Atypical patterns of brain gene expression appear to be shared by those across the autism spectrum
Genes abnormally expressed in brains affected by autism (red circles) cluster into networks that control similar brain functions.
As its name suggests, autism spectrum disorder (ASD) is known for its broad range, or spectrum, of outcomes—from profoundly disabled to highly but “differently” functional. Recent years have likewise revealed a diversity of genes that predispose to the development of ASD.
But this year, scientists discovered a remarkable consistency in the molecular changes occurring in the brains of those with ASD, across a range of autism subtypes.
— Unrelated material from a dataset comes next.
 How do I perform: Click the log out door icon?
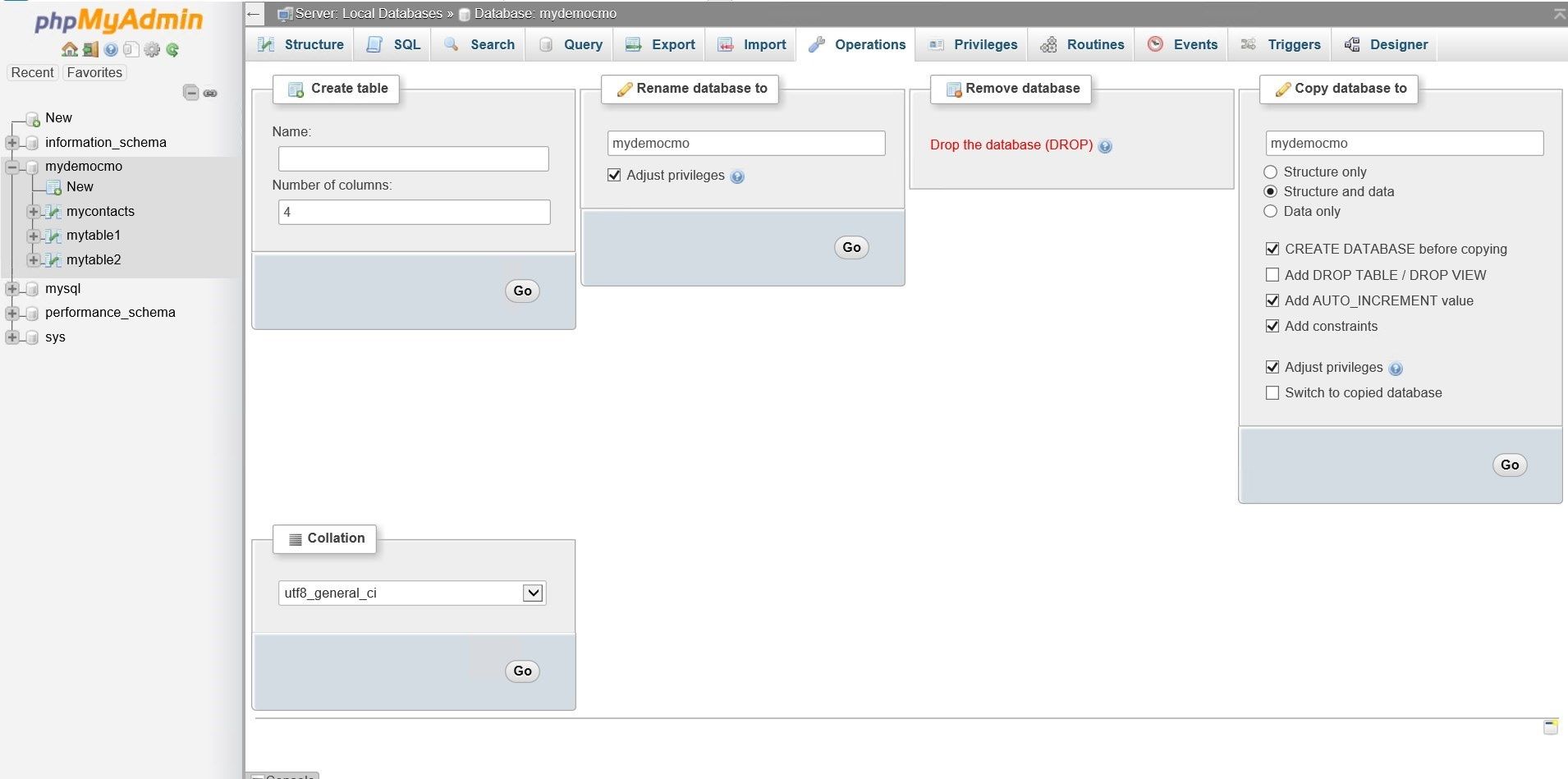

The study found two interconnected gene networks abnormally expressed in the brains of affected persons. The results suggest that diverse types of autism may share a similar biological basis.
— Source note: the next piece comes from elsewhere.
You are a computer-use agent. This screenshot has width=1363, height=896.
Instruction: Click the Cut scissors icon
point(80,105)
Published in Nature, the study analyzed postmortem brain tissue donated to Autism Speaks Autism Tissue Program and was led by neurologist-geneticist Daniel Geschwind, M.D., Ph.D., of the University of California, Los Angeles, and Irina Voineagu, now at the Riken Brain Science Institute in Japan.
The team discovered that, within brains affected by autism, genes involved in cell function tended to be expressed at abnormally low levels, while genes associated with the generation of certain immune cells were expressed at higher than normal levels. Many of these genes are first turned on during embryonic development, they noted, suggesting that the abnormal development of brains affected by autism may begin very early.
In addition, the researchers looked closely at gene expression in the frontal cortex, the part of the brain that controls higher-level thinking, and in the temporal cortex, which controls sensory integration. In brains not affected by autism, the researchers found stark difference in gene expression between the two regions—as would be expected by their different functions. By contrast, these differences in frontal versus temporal lobe gene expression all but disappeared in those affected by autism. The results suggest a blurring of key differences during prenatal brain development. Such findings offer clues to both the causes of autism and guidance for developing medicines that might target autism’s disabling symptoms.
Voineagu I, Wang X, Johnston P, et al. Transcriptomic analysis of autistic brain reveals convergent molecular pathology. Nature. 2011 May 25;474(7351):380-4.